Problem to solve:
In the classroom story, what were the kids working on when the teacher stepped out of the room?

═════ Given text

Well today my kids were working on a map of Western Europe and I stepped outside the room to talk to Miss Jensen. We were discussing an issue with a student both of us have - we'll call him Stan. When I came back into the room it hit me: clementine nasty stank. Blah. I knew automatically without a doubt that it was Dave. I said, "Dave, did you honestly just eat a clementine in here???" As I walked toward him after calling him out in it, he had a mouth full of clementine. I gently reminded him we don't eat in Miss Belnap's room and walked to my desk. Then I saw it, the first prank of '09. Scattered over my desk were all of Dave's clementine peels. Wow. I whipped around and ordered him to go to Mrs. Sabey's room and not come back. Then all of a sudden Stan stands up and says, "it was actually me who put it there, not Dave." Well thank you very much for being honest Dave, that takes a lot for a 14 year old boy. Dave was promptly sent to Miss Jensen's room. I had had it. The class had already received a warning and wasn't going to take anymore crap. I was out in the hall trying to solve a problem for Dave and this is what I come back to. Seriously? Miss Jensen says I should give them props for creativity. I do have to agree somewhat because I had to hide in my back room to laugh so my students didn't see that I too thought it was minutely funny.

══════════
═════ Given entries

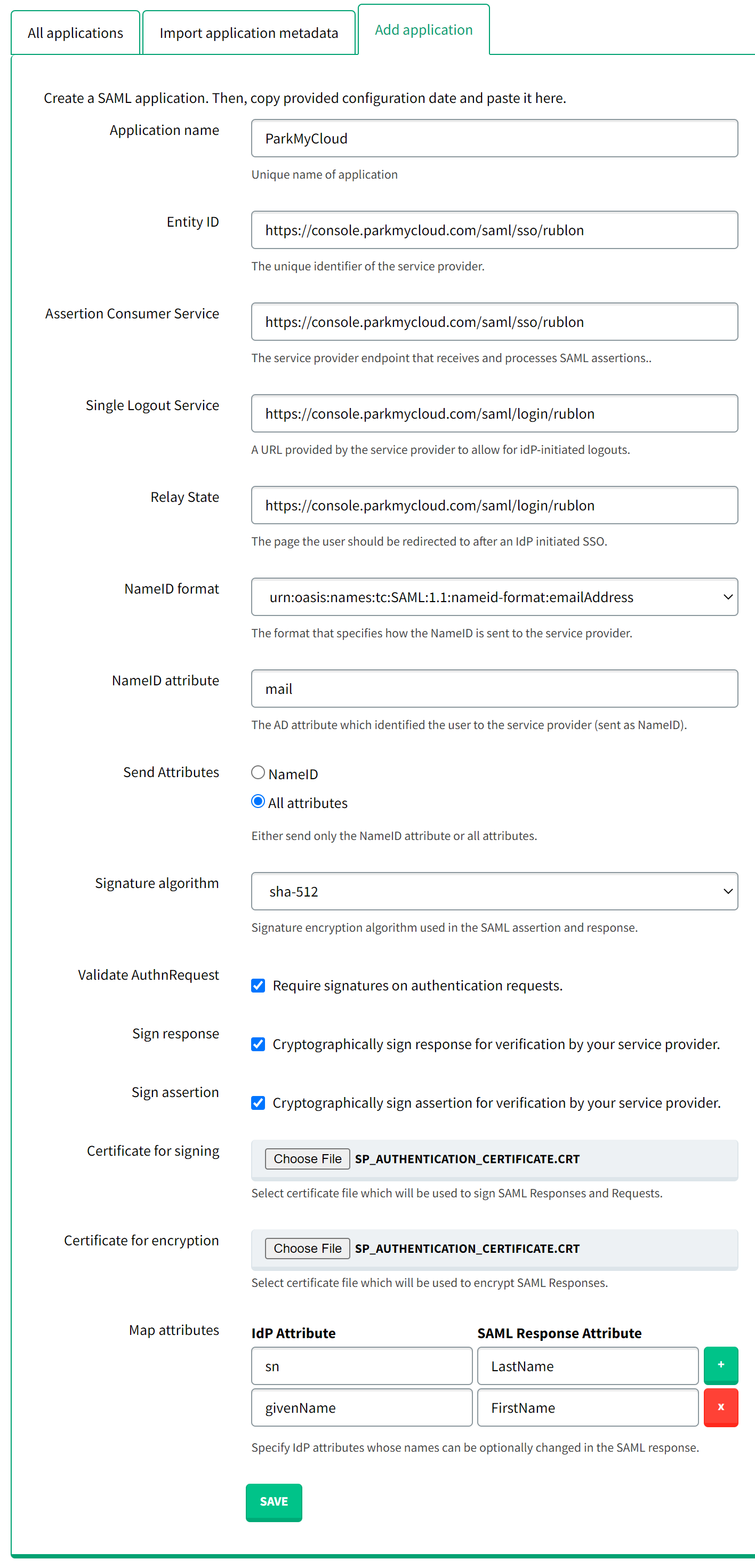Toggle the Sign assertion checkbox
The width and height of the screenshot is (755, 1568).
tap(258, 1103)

══════════
═════ Given entries

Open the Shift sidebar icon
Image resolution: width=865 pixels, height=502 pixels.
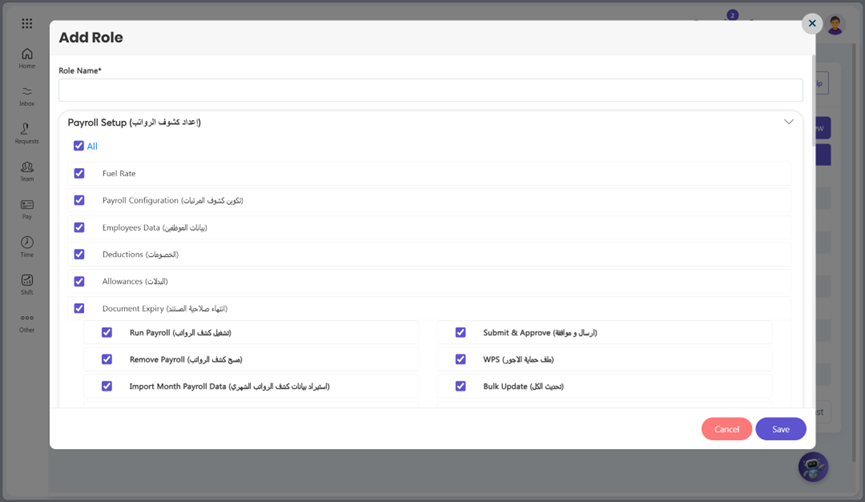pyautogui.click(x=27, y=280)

══════════
═════ Given entries

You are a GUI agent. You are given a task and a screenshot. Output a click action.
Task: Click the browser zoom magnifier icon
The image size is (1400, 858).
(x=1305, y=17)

══════════

Reply:
A map of Western Europe.